Our engineering team worked to restore service by upgrading the storage cluster software to a newer version that provided additional recovery options not available in the previous version. This upgrade allowed us to safely reverse the multi-datacenter configuration and restore normal cluster operations.

What We're Doing to Prevent This

  • Enhanced Testing: We are improving our testing environments to better replicate production conditions and catch similar issues before they affect live services
  • Software Version Management: We are updating our deployment standards to use newer software versions that provide better recovery capabilities for major configuration changes
  • Monitoring Improvements: We are implementing additional real-time monitoring for authentication systems during major infrastructure changes
  • Rollback Procedures: We are developing more comprehensive rollback procedures for complex infrastructure modifications

Our Commitment

We sincerely apologize for any inconvenience this incident may have caused. Data security and service reliability are our highest priorities. We are committed to learning from this experience and implementing the necessary improvements to prevent similar incidents in the future.

If you have any questions or concerns about this incident, please contact our support team.

Posted Sep 09, 2025 - 18:36 CEST

Resolved

This incident has been fully resolved. All systems are operating normally. We will continue monitoring the infrastructure closely over the coming days to ensure continued stability.
Posted Sep 09, 2025 - 18:30 CEST

Monitoring

Dear customers,

The cluster has been rebooted into a working state. Delta operations, parallel processing and export2datasource features should function again normally.

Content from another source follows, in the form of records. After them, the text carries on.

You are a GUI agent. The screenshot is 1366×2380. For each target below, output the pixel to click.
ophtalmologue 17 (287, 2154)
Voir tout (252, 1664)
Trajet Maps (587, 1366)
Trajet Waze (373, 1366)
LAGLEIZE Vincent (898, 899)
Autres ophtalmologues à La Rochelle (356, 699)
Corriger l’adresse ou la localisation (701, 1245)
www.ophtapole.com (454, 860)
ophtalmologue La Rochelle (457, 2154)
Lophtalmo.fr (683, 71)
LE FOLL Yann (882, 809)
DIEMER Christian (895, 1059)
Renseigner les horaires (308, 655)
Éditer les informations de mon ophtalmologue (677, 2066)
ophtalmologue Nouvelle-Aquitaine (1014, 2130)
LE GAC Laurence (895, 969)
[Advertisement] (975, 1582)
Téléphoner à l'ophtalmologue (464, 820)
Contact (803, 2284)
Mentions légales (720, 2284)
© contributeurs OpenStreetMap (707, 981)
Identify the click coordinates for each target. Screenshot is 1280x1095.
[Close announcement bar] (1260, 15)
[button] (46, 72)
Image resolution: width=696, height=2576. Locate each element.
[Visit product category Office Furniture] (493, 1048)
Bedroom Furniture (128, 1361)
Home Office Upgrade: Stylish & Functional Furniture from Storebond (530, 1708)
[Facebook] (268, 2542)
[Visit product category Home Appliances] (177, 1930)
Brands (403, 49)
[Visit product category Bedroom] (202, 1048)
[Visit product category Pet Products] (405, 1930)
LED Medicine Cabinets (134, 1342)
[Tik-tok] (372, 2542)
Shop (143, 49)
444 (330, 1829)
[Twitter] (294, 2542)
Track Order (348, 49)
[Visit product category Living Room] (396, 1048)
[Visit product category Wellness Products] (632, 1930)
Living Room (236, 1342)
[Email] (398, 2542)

We are continuing to monitor the restoration process and will debrief this incident later on.

Thanks again for your patience and continued support,
Your Productsup Operations Team
Posted Sep 09, 2025 - 15:17 CEST

Identified

Dear customers,

the issue has been identified, our storage cluster which stores Site Workspaces is currently in a failed state. Due to this, you may encounter workspace errors which can be safely ignored. Delta processing runs and parallel processing may not work at all, while full processing runs will succeed nevertheless.

Our infrastructure team is working to restore the cluster to a full state as soon as possible, and we'll keep you posted if there are any new developments.

Thank you for your understanding,
Your Productsup Tech Operations Team
Posted Sep 09, 2025 - 14:48 CEST

Update

We are continuing to investigate this issue.
Posted Sep 09, 2025 - 14:46 CEST

Investigating

Dear customers,
We are seeing elevated numbers of full processing runs, instead of runs that should process the delta of changed products.
We are currently investigating the issue.

Best regards,
Your Productsup Tech Operations Team
Posted Sep 09, 2025 - 13:53 CEST
This incident affected: Data Processing.